-- INPUT DATA start --

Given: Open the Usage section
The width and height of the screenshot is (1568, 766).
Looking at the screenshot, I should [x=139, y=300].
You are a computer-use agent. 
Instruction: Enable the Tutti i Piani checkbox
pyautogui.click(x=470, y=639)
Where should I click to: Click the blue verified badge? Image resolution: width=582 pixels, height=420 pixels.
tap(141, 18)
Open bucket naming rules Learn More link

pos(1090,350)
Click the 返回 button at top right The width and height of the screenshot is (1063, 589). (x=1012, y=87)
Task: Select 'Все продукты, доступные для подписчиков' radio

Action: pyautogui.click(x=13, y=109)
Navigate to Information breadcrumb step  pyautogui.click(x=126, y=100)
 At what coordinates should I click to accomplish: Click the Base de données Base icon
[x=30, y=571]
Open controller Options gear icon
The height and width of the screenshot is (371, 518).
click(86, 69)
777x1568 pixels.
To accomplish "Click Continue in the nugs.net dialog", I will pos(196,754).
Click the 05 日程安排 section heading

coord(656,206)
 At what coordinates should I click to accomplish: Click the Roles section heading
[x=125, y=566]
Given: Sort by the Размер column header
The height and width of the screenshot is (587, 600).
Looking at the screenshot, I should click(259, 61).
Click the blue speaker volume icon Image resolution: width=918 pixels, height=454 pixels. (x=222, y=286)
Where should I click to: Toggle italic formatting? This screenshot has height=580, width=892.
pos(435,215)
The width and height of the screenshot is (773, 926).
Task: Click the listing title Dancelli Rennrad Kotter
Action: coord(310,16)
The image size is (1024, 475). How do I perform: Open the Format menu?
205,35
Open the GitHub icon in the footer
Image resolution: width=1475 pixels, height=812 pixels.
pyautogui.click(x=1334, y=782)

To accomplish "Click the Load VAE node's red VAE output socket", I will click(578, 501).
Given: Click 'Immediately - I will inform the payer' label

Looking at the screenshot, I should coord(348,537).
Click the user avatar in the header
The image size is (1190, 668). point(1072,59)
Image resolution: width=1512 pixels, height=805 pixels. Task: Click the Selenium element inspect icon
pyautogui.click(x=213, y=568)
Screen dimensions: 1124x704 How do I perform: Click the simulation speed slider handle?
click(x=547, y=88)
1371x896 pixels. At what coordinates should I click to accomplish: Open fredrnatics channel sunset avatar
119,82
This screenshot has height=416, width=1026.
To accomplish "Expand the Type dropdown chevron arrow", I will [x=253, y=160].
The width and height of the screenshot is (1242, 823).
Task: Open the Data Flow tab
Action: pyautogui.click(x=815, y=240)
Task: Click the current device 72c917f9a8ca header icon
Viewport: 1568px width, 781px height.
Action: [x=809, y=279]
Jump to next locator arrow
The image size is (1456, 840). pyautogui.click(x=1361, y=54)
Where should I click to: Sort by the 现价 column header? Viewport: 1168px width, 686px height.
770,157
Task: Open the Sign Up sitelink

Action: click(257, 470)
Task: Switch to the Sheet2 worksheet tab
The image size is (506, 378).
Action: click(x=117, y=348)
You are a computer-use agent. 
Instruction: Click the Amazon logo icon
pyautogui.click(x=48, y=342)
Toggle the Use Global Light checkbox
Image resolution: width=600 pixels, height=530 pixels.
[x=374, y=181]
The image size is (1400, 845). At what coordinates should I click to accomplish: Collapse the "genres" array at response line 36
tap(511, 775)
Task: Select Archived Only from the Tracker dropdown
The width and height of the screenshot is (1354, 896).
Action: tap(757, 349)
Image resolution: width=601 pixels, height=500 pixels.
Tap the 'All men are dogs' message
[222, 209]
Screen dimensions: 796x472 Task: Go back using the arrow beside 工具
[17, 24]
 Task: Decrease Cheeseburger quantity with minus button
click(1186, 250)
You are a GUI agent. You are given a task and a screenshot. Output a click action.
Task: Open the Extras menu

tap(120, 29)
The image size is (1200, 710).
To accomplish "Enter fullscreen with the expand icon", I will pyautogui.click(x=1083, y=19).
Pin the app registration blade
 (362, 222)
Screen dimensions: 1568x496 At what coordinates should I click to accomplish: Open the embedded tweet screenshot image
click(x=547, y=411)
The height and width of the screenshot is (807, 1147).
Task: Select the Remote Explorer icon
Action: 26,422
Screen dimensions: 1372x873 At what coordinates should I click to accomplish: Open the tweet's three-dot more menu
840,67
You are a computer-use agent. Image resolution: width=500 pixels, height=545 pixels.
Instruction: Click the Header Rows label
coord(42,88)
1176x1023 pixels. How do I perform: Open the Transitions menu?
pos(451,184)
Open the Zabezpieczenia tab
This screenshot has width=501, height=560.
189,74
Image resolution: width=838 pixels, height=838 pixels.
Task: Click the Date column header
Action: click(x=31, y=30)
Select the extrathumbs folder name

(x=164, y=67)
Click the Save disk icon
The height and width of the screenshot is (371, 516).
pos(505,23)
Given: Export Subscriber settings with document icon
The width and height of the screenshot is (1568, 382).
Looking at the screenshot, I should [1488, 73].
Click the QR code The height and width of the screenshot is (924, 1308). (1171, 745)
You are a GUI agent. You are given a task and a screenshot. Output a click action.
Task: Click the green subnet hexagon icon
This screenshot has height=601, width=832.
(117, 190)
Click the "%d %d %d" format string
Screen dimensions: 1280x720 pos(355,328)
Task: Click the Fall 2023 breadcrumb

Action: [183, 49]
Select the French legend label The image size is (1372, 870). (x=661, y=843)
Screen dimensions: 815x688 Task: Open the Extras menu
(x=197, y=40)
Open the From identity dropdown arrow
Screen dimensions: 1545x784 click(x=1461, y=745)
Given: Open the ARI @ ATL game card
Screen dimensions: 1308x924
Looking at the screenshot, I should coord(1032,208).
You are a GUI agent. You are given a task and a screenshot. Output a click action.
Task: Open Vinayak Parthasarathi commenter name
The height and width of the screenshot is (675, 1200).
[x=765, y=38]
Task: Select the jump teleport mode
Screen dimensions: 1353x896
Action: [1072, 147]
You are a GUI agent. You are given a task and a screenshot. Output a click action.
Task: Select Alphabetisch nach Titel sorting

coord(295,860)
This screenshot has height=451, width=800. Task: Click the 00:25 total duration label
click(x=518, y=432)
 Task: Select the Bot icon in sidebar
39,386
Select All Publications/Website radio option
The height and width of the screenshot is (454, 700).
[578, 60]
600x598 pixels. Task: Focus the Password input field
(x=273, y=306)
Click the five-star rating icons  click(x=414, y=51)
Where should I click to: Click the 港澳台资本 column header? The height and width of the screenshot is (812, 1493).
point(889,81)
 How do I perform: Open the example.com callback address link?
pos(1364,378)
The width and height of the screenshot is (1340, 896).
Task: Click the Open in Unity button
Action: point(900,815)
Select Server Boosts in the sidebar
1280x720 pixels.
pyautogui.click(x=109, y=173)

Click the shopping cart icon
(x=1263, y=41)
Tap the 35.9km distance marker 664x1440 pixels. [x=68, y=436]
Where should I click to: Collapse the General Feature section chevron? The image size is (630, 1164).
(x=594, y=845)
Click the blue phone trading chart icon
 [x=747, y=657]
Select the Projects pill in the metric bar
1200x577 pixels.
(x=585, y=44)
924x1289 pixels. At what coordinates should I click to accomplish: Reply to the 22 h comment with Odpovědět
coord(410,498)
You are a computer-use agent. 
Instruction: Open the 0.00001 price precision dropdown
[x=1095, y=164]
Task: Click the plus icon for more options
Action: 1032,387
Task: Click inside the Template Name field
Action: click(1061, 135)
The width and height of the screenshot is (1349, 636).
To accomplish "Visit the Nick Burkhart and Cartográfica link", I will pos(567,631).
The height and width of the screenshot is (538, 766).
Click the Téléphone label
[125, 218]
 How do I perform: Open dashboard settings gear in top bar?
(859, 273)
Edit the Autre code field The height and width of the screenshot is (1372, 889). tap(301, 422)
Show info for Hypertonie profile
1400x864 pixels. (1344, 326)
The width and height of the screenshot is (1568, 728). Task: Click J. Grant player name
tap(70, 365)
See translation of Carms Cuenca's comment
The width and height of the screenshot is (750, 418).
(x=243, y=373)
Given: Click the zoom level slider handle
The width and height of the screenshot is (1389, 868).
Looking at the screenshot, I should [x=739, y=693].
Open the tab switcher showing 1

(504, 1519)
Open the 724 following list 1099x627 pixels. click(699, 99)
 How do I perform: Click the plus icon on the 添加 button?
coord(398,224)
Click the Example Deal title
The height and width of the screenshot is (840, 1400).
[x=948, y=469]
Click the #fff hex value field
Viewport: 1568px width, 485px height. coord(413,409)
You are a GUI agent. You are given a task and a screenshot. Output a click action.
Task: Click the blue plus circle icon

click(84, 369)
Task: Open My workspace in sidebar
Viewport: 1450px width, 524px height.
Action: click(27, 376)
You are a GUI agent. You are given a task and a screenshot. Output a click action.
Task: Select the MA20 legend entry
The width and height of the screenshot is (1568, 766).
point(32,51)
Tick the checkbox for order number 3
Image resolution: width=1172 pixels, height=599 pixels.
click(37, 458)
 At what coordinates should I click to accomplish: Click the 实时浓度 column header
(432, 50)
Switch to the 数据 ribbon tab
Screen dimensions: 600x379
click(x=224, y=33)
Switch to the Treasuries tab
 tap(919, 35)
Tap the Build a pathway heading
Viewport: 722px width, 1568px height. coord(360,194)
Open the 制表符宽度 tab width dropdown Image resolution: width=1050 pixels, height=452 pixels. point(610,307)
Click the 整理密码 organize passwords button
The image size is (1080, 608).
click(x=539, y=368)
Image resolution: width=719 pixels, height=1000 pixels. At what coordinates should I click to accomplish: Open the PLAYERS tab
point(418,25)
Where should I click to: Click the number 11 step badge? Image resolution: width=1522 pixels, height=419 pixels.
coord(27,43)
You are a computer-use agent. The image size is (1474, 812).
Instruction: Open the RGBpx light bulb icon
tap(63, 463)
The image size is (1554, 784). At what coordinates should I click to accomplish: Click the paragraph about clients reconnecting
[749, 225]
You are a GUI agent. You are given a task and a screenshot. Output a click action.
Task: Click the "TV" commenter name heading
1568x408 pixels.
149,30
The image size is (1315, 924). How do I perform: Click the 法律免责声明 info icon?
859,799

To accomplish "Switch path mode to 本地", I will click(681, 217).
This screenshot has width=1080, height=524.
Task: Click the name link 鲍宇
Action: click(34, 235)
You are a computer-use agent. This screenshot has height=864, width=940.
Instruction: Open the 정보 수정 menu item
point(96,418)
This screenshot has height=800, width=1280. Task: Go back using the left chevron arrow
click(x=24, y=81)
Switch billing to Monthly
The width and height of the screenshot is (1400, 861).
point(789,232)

-- INPUT DATA end --

GIVEN REQUEST. Convert the lines of the records above, from the line that contains "Roles section heading" through the line that contains "Action: coord(310,16)", inclusive, into a JSON list of strings with one string per line and any blank lines omitted.

WRITTEN ANSWER.
[
  " At what coordinates should I click to accomplish: Click the Roles section heading",
  "[x=125, y=566]",
  "Given: Sort by the Размер column header",
  "The height and width of the screenshot is (587, 600).",
  "Looking at the screenshot, I should click(259, 61).",
  "Click the blue speaker volume icon Image resolution: width=918 pixels, height=454 pixels. (x=222, y=286)",
  "Where should I click to: Toggle italic formatting? This screenshot has height=580, width=892.",
  "pos(435,215)",
  "The width and height of the screenshot is (773, 926).",
  "Task: Click the listing title Dancelli Rennrad Kotter",
  "Action: coord(310,16)"
]